Work to be completed →
What you return must be an exact copy of the lines in the listing below between the line holding "Task: Click the Move to Trash link" and the line holding "Click the arrow", inclusive, and nothing more.

Material shown →
=-=-=-=-=
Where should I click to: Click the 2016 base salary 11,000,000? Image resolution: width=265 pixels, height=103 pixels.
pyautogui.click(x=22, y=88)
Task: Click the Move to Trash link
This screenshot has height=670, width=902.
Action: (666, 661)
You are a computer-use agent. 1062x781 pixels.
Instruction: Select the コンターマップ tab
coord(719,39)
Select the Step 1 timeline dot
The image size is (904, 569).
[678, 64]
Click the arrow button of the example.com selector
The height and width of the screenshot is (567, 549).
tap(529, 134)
=-=-=-=-=
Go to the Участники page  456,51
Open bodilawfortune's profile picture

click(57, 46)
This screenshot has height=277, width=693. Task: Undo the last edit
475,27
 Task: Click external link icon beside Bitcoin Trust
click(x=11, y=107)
=-=-=-=-=
Exercise response →
Task: Click the Move to Trash link
This screenshot has height=670, width=902.
Action: (666, 661)
You are a computer-use agent. 1062x781 pixels.
Instruction: Select the コンターマップ tab
coord(719,39)
Select the Step 1 timeline dot
The image size is (904, 569).
[678, 64]
Click the arrow button of the example.com selector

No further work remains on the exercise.